[Collected data]
★ ★ ★ ★

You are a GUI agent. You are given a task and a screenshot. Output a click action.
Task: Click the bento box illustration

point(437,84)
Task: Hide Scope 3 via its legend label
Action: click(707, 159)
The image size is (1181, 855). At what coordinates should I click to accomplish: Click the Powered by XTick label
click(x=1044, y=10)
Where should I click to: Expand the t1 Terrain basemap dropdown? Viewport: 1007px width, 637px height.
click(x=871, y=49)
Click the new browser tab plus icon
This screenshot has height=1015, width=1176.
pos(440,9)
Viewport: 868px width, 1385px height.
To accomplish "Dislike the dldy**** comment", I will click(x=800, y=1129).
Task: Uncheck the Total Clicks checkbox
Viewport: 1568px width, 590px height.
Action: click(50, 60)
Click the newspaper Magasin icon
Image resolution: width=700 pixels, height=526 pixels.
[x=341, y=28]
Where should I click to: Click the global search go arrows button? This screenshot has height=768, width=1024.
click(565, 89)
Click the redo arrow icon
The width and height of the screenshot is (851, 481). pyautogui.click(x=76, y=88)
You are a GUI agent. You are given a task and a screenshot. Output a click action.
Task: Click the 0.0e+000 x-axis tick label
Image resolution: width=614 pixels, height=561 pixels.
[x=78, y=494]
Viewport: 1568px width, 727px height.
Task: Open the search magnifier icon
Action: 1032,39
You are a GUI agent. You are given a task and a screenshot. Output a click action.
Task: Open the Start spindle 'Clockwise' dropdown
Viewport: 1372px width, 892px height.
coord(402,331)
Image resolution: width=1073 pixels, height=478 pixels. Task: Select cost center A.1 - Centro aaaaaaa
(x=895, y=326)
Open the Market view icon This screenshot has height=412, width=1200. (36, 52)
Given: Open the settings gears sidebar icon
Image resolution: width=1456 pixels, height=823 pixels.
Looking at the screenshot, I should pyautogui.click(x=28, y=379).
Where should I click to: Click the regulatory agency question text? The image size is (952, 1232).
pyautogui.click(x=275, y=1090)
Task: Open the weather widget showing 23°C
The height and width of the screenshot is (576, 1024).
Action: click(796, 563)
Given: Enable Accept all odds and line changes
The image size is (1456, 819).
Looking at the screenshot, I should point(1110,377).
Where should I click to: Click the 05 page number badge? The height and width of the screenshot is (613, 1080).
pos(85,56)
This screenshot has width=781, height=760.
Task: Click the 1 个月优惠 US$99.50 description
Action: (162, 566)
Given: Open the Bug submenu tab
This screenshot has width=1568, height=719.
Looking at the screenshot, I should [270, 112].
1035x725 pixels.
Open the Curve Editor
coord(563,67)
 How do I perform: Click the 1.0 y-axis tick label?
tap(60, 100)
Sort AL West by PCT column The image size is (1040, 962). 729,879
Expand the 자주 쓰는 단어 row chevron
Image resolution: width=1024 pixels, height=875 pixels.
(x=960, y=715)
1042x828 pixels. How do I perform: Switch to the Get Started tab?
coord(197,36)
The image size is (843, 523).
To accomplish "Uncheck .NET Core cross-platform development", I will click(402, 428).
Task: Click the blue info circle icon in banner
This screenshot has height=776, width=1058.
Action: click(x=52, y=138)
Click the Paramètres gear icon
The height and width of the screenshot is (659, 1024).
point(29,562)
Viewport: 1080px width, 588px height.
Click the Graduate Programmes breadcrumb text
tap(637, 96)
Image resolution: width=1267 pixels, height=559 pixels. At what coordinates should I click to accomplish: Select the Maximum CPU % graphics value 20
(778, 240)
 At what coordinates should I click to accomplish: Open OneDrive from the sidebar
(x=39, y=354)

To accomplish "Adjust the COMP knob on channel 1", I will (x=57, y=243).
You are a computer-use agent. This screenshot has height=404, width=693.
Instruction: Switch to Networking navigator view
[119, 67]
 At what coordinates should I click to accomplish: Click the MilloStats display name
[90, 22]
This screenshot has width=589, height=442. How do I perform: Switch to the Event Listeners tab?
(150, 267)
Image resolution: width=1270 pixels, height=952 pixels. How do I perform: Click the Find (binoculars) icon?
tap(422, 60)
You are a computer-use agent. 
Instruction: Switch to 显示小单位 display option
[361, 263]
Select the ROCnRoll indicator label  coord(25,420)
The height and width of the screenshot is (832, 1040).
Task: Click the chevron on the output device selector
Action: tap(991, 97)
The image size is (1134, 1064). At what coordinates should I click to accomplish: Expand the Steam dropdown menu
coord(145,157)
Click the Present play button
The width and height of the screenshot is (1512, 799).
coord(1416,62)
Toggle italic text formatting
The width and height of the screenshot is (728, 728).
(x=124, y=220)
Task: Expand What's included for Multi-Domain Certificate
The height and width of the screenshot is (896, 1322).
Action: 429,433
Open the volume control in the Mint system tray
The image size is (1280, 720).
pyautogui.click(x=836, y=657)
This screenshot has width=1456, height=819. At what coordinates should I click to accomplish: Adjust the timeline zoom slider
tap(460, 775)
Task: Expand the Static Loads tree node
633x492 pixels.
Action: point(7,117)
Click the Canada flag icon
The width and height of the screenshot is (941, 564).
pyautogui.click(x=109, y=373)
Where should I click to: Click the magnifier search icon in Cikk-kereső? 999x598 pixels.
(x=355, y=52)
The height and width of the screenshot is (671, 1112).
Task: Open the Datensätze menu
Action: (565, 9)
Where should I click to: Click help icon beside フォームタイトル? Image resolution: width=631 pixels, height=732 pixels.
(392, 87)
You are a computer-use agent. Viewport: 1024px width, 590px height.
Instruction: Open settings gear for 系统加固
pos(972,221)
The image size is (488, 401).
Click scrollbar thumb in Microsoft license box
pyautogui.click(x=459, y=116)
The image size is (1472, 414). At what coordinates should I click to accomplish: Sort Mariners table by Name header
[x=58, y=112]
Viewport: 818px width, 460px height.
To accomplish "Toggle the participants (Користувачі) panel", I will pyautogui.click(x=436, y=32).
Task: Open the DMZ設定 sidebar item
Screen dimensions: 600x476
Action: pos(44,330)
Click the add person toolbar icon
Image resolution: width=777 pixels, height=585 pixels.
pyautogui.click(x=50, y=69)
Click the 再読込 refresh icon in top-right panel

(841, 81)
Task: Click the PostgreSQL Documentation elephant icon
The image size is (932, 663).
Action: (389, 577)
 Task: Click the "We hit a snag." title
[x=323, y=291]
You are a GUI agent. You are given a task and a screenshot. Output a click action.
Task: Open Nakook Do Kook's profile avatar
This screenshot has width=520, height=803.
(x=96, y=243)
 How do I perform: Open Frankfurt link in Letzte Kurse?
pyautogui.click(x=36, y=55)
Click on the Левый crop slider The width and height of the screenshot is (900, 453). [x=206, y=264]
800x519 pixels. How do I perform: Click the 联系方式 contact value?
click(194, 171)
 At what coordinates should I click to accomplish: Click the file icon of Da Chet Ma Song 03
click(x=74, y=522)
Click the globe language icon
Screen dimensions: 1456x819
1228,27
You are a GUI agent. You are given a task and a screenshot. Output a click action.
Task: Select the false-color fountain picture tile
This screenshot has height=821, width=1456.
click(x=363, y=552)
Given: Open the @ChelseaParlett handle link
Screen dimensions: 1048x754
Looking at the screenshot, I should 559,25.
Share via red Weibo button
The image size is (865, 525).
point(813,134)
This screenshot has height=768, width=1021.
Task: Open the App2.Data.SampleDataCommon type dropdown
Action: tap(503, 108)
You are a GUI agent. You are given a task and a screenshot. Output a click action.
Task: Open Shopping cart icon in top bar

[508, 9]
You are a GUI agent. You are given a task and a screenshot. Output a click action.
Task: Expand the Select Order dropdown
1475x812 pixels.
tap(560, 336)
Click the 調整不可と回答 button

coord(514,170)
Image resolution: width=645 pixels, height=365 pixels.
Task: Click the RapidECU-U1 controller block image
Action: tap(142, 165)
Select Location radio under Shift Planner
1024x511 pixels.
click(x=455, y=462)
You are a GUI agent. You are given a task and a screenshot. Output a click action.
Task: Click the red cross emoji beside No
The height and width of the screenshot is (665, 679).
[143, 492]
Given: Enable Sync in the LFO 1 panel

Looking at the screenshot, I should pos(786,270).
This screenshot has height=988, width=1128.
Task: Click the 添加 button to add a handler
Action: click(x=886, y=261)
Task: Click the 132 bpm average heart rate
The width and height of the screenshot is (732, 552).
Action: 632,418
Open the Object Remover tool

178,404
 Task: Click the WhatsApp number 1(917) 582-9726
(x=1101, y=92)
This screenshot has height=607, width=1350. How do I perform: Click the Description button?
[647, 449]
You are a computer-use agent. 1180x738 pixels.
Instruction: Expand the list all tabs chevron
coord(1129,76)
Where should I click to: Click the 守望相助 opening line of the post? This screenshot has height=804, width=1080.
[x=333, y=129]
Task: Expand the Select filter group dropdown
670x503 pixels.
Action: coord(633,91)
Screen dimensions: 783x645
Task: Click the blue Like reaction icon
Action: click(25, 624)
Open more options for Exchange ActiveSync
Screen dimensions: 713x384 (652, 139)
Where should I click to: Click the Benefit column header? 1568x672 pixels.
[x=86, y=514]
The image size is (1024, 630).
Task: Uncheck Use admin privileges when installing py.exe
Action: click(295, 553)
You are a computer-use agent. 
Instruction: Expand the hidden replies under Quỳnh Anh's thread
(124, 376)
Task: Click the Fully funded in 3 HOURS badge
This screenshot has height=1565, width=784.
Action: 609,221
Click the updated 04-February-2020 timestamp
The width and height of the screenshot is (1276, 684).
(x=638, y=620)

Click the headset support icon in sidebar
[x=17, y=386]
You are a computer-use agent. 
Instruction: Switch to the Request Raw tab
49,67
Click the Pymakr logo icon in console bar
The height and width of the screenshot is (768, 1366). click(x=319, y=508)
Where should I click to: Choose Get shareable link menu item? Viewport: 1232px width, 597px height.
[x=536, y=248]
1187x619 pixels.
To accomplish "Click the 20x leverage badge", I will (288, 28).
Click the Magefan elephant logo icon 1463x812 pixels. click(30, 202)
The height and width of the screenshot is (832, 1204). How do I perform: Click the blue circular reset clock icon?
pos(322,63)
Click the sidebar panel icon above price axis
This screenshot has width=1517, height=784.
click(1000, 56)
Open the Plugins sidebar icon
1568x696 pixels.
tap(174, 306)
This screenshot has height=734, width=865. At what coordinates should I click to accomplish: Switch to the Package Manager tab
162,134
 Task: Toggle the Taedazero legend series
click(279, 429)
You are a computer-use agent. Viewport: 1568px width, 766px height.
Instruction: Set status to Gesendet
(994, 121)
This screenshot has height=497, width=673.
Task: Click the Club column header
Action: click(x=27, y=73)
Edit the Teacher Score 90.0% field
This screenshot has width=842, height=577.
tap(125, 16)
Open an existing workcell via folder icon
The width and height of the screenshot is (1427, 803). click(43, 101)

★ ★ ★ ★

All lines of the records above that contain the word "computer" are to be copied out.

You are a computer-use agent. This screenshot has height=404, width=693.
You are a computer-use agent. 
You are a computer-use agent. Viewport: 1024px width, 590px height.
You are a computer-use agent. 1180x738 pixels.
You are a computer-use agent. 
You are a computer-use agent. 
You are a computer-use agent. Viewport: 1568px width, 766px height.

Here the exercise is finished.